Do you resonate with your given name or your chosen name?
I resonate with both. I think with my chosen name, I resonated with it in the sense that I was able to like, create it for myself. It wasn't just given to me like the Roman Catholic name that was given to me. So that kind of agency helps me feel this connection to that name, Jules, and also just being able to identify as both like, Asian American and be comfortable with the name that represents me. And in terms of my Korean name, it does have a meaning. Like, Hyunjoo, like apparently, it means like a pole. And in a literal sense, but in a more like, deeper level sense. So I asked my mom about it, and she said it's like a pole that acts as a foundation to hold something together. So I guess over time, I didn't, I didn't really understand how that really related to me. But now I see it as like, maybe I'm like a figure in my family that helps to hold our family together kind of thing. And I think, I think being like a first gen, you know, immigrant family daughter, I kind of relate that meaning to my role, growing up in Canada, where I'm setting up a foundation for future generations here to live and also like to thrive in this new country and this new culture. So yeah, that's how I like to make sense of that.
How have you been naming yourself in the digital world?

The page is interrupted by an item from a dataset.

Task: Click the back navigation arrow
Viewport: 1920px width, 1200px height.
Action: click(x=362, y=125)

In the digital world, I kind of, like to name myself by using my nickname Joo in the digital world, just because like, it's like cozier for me to do that. And it's safe, so far, it's been like a safe space for me to express that part of myself. So I normally just go by like, like, it's Joo Park, or like my Instagram handles like joopark.jpg. And the file types just kind of change with every single new account. When I was in middle school, I used to play RuneScape, a game based in medieval Europe, I guess. And I went by, I remember that was like one of the very first games I ever, ever played. And I went by like Archfile on the game, because I was trying to spell orchid. But I didn't know how to spell it. So that's, that's how it came to be. Apart from that, I just go by like Joo Park, usually.

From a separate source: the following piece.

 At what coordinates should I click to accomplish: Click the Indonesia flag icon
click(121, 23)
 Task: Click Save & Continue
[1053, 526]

Do you like your digital name?
I would say when I was making my account, it just kind of came naturally for me. With online media, I just kind of approach it as a cozy space for me. I feel like it just came organically, and I just wanted to be myself. And in a sense, like, when you are yourself, you kind of attract that energy back. I mean, so far, it's kind of been a very comfortable space. So that was like my approach to making an account handle.
Do you resonate with your digital handle?

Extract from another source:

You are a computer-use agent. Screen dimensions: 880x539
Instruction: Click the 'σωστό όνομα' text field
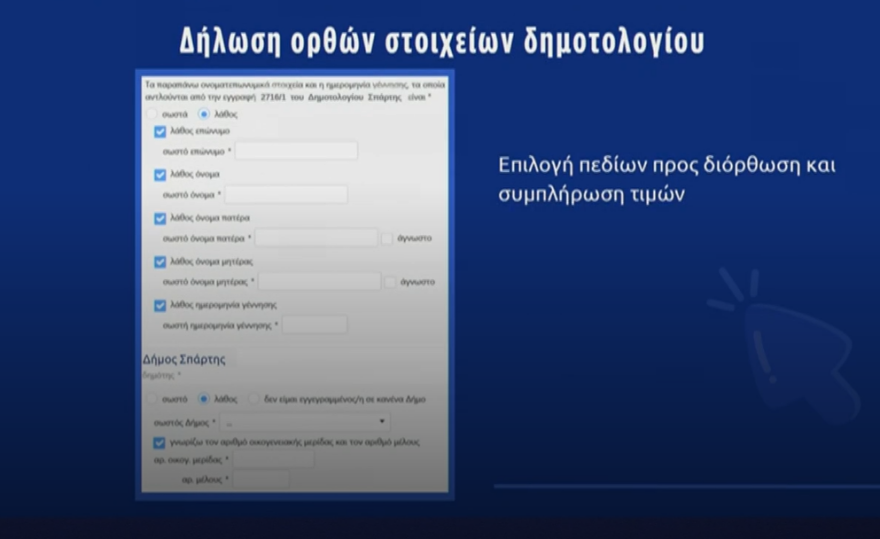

I mean I think I resonate with my digital handle, because it's not that different from my real name. It's just joopark with joopark JPEG, that kind of goes back again to how I balance my identity with being Asian American, being able to have both Joo and Jules as my name, and not think that I have to be either or, I can be both. And in a sense, maybe I feel a little more comfortable online, because a lot of these accounts are driven by my own agency to make these spaces for myself. So I think that's why I like, just showcase myself as Joo online. And kind of signaling to people that, hey, I'm Korean, and build community there with my Asian American creative friends.
Would you still choose to have your Western name?
Honestly, yeah, I think I would. And because when I was naming myself Jules, it wasn't like just a random name I thought of, I specifically did it because I thought it sounds a lot kind of like my Korean name Joo, it felt like they related to each other. There's like a bridge in between those two entities. In a sense, that's kind of how I picture my identity, where there is, I have my American side, and my Asian side. And they are similar, they're connected, they're like merged. I would still go with Jules, because it reminds me of my Korean name Joo. And I would still go with Joo because it reminds me of my American name Jules. And it's like this yin and yang, I guess, circle, they balance each other out. I wouldn't go by Agnes, because that's, that was a weird, that was a weird era.